SCA6 is caused by a mutation in the CACNA1A gene, which encodes for a calcium channel and a transcription factor, α1ACT. α1ACT is involved in neurite growth in Purkinje cells, and when expanded causes SCA6.
What if you couldn’t walk or couldn’t control your movements? What if your eyes were unable to focus, inhibiting your ability to see properly? Some people may not be the most coordinated, but what if it got to the point where you needed to be in a wheel chair? Would you want someone to try and do everything possible in order to help you? Spinocerebellar ataxia is a disease in which a person loses control over their movements, and it will eventually progress to a point where a person can no longer walk (Kordasiewicz & Gomez, 2007).
Spinocerebellar ataxias (SCAs) are a wide class of neurodegenerative disorders that are caused by mutations in various genes. However, most SCAs are autosomal dominant characterized by a CAG repeat in the gene, although some are caused by coding mutations or gene deletions (Sailer & Houlden, 2012). For most SCAs there is an inverse correlation between the length of the repeat and the age of onset (Manto, 2005).

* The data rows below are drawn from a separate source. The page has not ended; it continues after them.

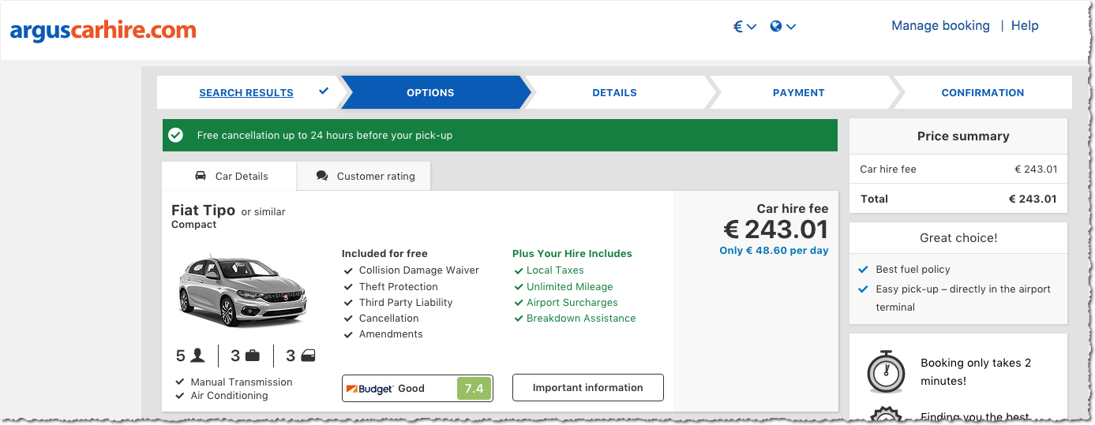This screenshot has width=1095, height=425.
Task: Click the luggage suitcase icon
Action: click(253, 356)
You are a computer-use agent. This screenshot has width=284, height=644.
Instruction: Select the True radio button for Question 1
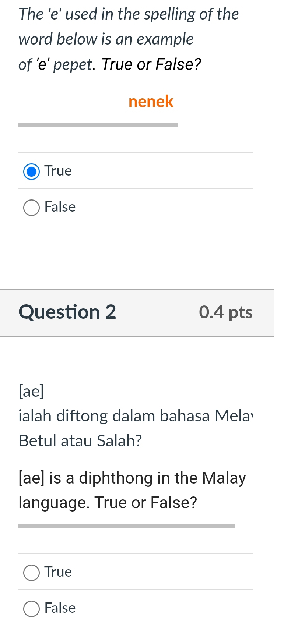coord(31,171)
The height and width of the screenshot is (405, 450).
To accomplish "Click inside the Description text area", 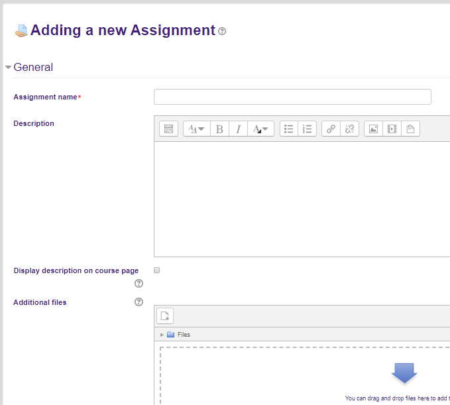I will [302, 199].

In Spinocerebellar ataxia type 6 (SCA6) specifically, there is a CAG repeat in the CACNA1A gene which leads to a mutated α1A dependent calcium channel (Cav2.1) (Ishiguro et al., 2010). In SCA6, a healthy number of repeats is between 4-20 and an unhealthy number is between 20-28, which is a smaller number of diseased repeats than in other polyQ diseases (Ishiguro et al., 2010). These repeats then lead to disease progression with neurodegeneration in the cerebellum, leaving patients wheelchair bound due to loss of balance and coordination (Kordasiewicz & Gomez, 2007).
It is known that α1A calcium channel function is essential for normal and healthy Purkinje cell function in the cerebellum, and any mutation will lead to ataxia, specifically SCA6 (Zuchenko et al., 1997). However, there seems to be another player in the SCA 6 field. The CACNA1A gene also seems to encode for a transcription factor, α1ACT (Ishiguro et al., 2010). However, the mechanism for this is unknown.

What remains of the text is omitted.